Die Stadt weist den Vorwurf aus einer Masterarbeit zurück. Doch die Energieagentur des Landes sieht Nachholbedarf.

Stuttgart - Die durch den Verein Stuttgart Solar ans Licht gebrachte Masterarbeit von Thomas Uhland sorgt in der Stadtverwaltung für Betriebsamkeit. Der junge Ingenieur wirft der Stadt vor, die Energiewende zu vertändeln. Beim gegenwärtigen Tempo würden noch rund 400 Jahre gebraucht, um die dafür geeigneten Dächer in der Landeshauptstadt mit Solaranlagen zur Stromerzeugung zu bestücken. Das sei dringend notwendig, auf das Umland allein dürfe sich die Kommune bei der Energiewende nicht verlassen.

 

Uhland hat seine Thesen in dieser Woche bei einer Veranstaltung von Stuttgart Solar in der Kirche St. Maria vorgestellt. Solaranlagen seien wirtschaftlich, reduzierten die Abhängigkeit von anderen Energieträgern wie Kohle und Öl und senkten die Kosten für teure Übertragungsnetze, mit denen große Strommengen über weite Wege transportiert werden müssen. Städte verfügten über ein „unterschätztes Potenzial“. Um das für 2050 gesteckte Ziel zu erreichen, müsse der Ausbau von Fotovoltaik drastisch beschleunigt werden. Bis 2050 will Stuttgart klimaneutral werden, also komplett auf fossile Energieträger verzichten.

Umweltbürgermeister: Erreichen Ziele

Stuttgarts Umweltbürgermeister Peter Pätzold (Grüne) hatte in einer Pressemitteilung vor der Veranstaltung erklärt, die Stadt sei „auf gutem Wege, unser hochgestecktes Ziel zu erreichen“. Beim Thema Klimaneutralität gehe es um „weit mehr als Fotovoltaik“. Aber auch in diesem Bereich werde man die Anstrengungen weiter verstärken. am Rande der Veranstaltung hieß es, dass dazu allerdings mehr Personal nötig sein würde.

Die Stadt hat bei der Veranstaltung eine Liste aller bisher auf städtischen Schulen und Sporthallen selbst oder durch private Investoren installierten Anlagen vorgelegt. In der Summe sind es 12 367 Quadratmeter, 2017 kamen zwei, in diesem Jahr bisher auch zwei Anlagen hinzu.
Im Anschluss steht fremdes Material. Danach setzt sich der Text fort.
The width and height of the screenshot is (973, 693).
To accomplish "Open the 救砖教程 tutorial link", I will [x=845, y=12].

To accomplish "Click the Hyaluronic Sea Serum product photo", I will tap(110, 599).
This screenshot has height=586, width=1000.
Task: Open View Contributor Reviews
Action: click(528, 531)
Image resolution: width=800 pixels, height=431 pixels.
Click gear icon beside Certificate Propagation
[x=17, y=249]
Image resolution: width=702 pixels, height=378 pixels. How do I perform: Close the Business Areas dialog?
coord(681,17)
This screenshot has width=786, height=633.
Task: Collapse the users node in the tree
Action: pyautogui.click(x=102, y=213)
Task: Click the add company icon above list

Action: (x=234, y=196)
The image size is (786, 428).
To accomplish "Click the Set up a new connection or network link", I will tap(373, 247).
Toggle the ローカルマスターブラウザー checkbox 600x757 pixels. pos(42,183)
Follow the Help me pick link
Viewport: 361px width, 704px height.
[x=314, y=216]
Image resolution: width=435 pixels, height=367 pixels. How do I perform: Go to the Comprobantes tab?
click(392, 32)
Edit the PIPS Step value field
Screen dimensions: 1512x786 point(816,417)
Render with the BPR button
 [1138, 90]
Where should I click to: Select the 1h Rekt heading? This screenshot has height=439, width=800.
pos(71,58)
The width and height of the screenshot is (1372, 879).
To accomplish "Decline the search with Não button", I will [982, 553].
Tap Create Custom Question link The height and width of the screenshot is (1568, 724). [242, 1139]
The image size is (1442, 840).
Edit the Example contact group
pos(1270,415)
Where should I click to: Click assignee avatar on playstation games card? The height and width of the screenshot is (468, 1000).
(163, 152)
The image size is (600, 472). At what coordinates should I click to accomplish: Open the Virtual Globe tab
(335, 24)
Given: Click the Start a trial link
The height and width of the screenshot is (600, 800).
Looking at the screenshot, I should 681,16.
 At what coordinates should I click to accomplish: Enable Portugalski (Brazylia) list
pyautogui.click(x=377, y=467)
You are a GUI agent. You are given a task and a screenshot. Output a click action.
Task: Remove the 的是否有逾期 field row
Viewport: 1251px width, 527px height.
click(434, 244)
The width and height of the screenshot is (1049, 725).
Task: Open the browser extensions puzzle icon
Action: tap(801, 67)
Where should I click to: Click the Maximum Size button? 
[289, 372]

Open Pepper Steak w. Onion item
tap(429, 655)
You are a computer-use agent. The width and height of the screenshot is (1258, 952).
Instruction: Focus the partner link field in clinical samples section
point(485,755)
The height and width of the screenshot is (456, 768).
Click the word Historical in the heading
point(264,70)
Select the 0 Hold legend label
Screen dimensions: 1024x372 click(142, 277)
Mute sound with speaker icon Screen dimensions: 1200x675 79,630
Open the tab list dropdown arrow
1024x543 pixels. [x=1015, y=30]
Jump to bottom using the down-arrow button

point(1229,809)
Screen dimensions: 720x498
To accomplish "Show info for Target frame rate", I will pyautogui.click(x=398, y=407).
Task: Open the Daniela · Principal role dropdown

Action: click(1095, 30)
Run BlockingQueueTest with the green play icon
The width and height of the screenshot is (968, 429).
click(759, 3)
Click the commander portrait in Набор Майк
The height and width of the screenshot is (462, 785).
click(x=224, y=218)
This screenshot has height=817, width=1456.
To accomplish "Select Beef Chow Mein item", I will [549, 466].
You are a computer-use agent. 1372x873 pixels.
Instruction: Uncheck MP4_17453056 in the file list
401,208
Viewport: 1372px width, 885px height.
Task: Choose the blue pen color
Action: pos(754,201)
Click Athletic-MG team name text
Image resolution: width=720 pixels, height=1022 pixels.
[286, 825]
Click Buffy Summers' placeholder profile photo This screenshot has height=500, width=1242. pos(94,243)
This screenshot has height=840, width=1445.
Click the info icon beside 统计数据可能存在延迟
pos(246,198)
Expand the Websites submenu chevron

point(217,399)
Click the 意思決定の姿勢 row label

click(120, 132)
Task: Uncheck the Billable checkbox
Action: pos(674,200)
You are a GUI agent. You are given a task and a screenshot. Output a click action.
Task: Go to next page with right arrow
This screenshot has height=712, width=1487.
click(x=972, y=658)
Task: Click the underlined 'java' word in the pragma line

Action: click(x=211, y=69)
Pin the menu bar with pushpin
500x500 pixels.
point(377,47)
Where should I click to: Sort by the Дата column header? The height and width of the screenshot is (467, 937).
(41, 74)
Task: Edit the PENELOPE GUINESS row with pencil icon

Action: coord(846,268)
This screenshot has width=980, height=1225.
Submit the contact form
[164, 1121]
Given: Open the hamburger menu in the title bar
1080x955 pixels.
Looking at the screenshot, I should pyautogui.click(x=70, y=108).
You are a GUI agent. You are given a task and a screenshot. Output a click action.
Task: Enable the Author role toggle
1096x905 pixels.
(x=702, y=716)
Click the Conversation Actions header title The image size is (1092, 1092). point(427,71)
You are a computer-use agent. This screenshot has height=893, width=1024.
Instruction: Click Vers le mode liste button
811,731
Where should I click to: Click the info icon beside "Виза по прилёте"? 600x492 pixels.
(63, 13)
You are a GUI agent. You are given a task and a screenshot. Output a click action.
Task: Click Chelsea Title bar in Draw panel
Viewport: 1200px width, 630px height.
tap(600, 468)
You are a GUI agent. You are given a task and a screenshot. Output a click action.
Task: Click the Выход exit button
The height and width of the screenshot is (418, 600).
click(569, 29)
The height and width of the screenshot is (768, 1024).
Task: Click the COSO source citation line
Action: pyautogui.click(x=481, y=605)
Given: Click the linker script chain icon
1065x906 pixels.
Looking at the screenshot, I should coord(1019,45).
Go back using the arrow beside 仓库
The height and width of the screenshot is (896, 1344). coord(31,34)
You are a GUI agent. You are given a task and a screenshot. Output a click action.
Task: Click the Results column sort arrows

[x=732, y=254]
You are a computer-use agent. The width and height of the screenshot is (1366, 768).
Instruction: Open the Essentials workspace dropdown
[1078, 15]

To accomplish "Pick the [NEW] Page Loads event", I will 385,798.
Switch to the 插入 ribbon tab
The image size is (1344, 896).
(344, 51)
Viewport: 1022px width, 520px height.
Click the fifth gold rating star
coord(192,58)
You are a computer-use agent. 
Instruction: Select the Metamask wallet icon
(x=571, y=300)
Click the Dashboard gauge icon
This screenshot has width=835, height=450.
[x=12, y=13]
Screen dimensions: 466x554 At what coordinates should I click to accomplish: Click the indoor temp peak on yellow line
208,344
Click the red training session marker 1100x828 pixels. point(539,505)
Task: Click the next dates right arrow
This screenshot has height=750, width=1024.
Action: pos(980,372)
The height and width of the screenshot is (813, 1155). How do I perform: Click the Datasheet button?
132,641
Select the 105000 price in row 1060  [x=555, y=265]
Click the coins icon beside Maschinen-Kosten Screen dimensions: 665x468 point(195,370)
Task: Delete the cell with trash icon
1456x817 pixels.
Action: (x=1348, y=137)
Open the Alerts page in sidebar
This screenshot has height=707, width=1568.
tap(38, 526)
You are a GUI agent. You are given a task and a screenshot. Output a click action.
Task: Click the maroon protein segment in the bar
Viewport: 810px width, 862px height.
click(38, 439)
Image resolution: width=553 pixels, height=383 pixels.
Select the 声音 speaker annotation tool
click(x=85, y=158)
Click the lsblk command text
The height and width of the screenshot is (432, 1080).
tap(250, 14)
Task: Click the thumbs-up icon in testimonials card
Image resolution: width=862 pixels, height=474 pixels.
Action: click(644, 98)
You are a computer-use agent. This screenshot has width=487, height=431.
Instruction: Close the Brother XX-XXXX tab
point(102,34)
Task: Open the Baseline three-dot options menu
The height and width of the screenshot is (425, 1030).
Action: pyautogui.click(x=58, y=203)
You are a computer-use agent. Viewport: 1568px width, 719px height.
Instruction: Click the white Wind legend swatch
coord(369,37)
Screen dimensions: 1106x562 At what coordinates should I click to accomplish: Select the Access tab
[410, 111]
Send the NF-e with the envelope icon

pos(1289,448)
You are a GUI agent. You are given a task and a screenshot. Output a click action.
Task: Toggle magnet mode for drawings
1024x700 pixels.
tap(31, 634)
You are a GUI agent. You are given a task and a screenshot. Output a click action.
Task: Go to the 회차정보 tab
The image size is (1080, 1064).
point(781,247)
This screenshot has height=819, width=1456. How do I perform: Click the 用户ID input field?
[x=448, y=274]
Bis zu 16 sollen es werden. Eine solche Übersicht habe man vor Jahren gefordert, weil der Verein privates Engagement vermitteln wolle, kommentierte dessen früherer Vorsitzender Frank Schweizer.

Von den 1300 Dächern auf städtischen Häusern eigneten sich nur rund 380 für solche Anlagen, 290 könnten noch belegt werden, sagte Martin Steurer, der im Amt für Umweltschutz die Abteilung Energiewirtschaft leitet. Dieses Potenzial wolle man in den nächsten 15 Jahren erschließen. Statik und Wirtschaftlichkeit müssten beachtet werden, die Prüfungen dafür kosteten Zeit. Da es nun Fördergeld des Landes gebe, prüfe man künftig auch den Einsatz von Stromspeichern.

Gemeinderat definiert Ziel

Die Stadt dürfe nicht „Business as usual“ vorleben, also wie üblich handeln, sagte Uhland. Man stehe vor einem riesigen Transformationsprozess, müsse von elf Tonnen Treibhausgasen pro Einwohner im Jahr 2016 auf eine Tonne im Jahr 2050 kommen. Uhland: „Fotovoltaik deckt 0,7 Prozent des Jahresstromverbrauchs, es könnten 21 Prozent sein.“ Der „zögerliche Ausbau“ sie „uns nicht neu“, sagt Volker Kienzlen, Geschäftsführer der Klimaschutz- und Energieagentur des Landes. Es gebe „viel zu tun“.

Steurer sagte, die Klimaschutzziele setze der Gemeinderat, sie seien ambitioniert. „Es gibt kein Muss für den Fotovoltaik-Ausbau durch den Rat“, so Steuer, man beschäftigte sich nicht mit Uhlands Strategie. Die Zusammenarbeit mit den Stadtwerken entwickle sich gut, man baue „was wir können“.